§ **Source excerpt**
Fig. 9. Fourier transform of the SEM images of metasurfaces B (a) and C (b), corresponding to Fig. 8(a) and Fig. 8(b), respectively. (c) $PSD({{f_r}} )$ curves for the three different metasurfaces. (d) Absorptance curves for the three different metasurfaces together with the substrate.

Download Full Size | PDF

The overall scattering and diffraction responses of the metasurfaces can be revealed by their power spectral density (PSD) [53], which is defined by

(1)$$\begin{array}{{c}} {PSD({{f_x},{f_y}} )= \frac{1}{{{L_x}{L_y}}}{{\left|{\mathop \sum \limits_{m = 1}^M \mathop \sum \limits_{n = 1}^N {f_{mn}}{e^{ - i({{f_x}m\Delta {L_x} + {f_y}n\Delta {L_y}} )}}\Delta {L_x}\Delta {L_y}} \right|}^2}} \end{array}$$

where M and N are the maximum numbers of the pixels in the X and Y directions, ${L_x}$ and ${L_y}$ are the lengths of the SEM image in the X (horizontal) and Y (vertical) directions, ${f_{mn}}$ is the pixel value at positions m and n, and $\Delta {L_x} = {L_x}/M$ and $\Delta {L_y} = {L_y}/N$ are the pixel sizes in the X and Y directions.

§ **Objective A**
According to the metasurface excerpt, what do M and N stand for in the power spectral density definition?

§ **Information supplied**
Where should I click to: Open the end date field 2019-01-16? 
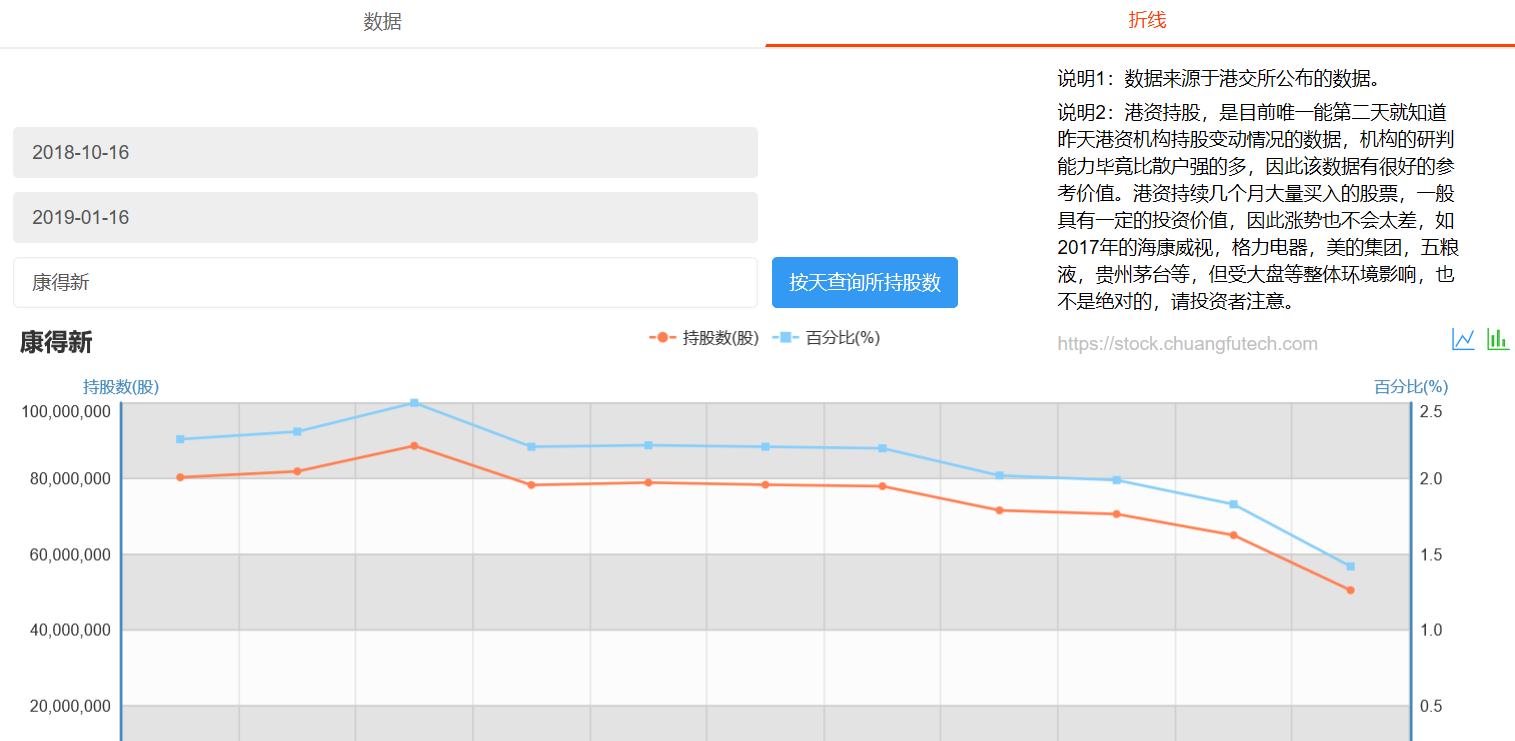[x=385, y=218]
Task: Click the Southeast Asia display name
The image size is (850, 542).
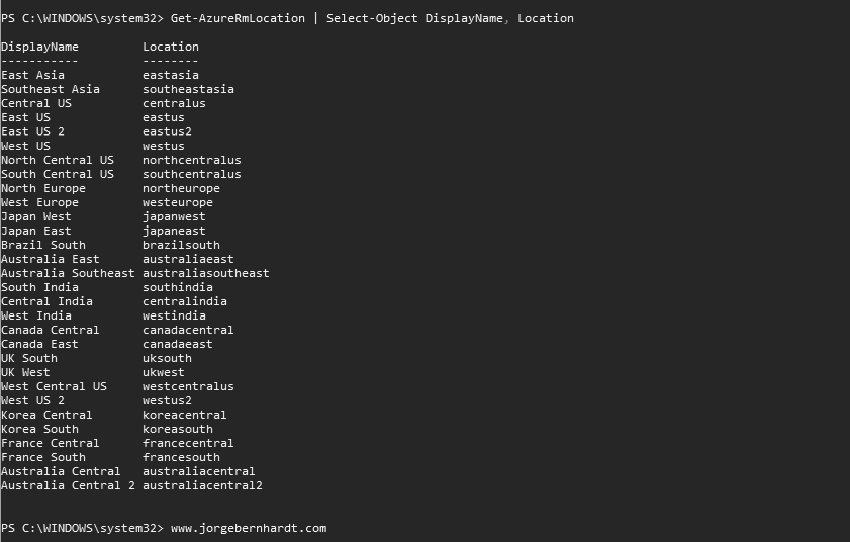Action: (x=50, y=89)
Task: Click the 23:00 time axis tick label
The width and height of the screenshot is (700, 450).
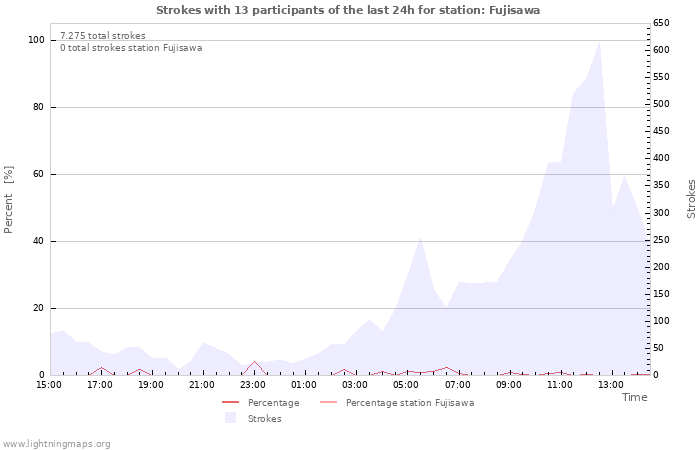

§ **Objective B**
Turn the rows of Block 1 into a numbered list with no blank lines, and leave the pictures out.

§ **Written answer A**
They are the maximum numbers of pixels in the X and Y directions.

§ **Written answer B**
1. Where should I click to: Open the end date field 2019-01-16? 
2. [x=385, y=218]
3. Task: Click the Southeast Asia display name
4. The image size is (850, 542).
5. Action: (x=50, y=89)
6. Task: Click the 23:00 time axis tick label
7. The width and height of the screenshot is (700, 450).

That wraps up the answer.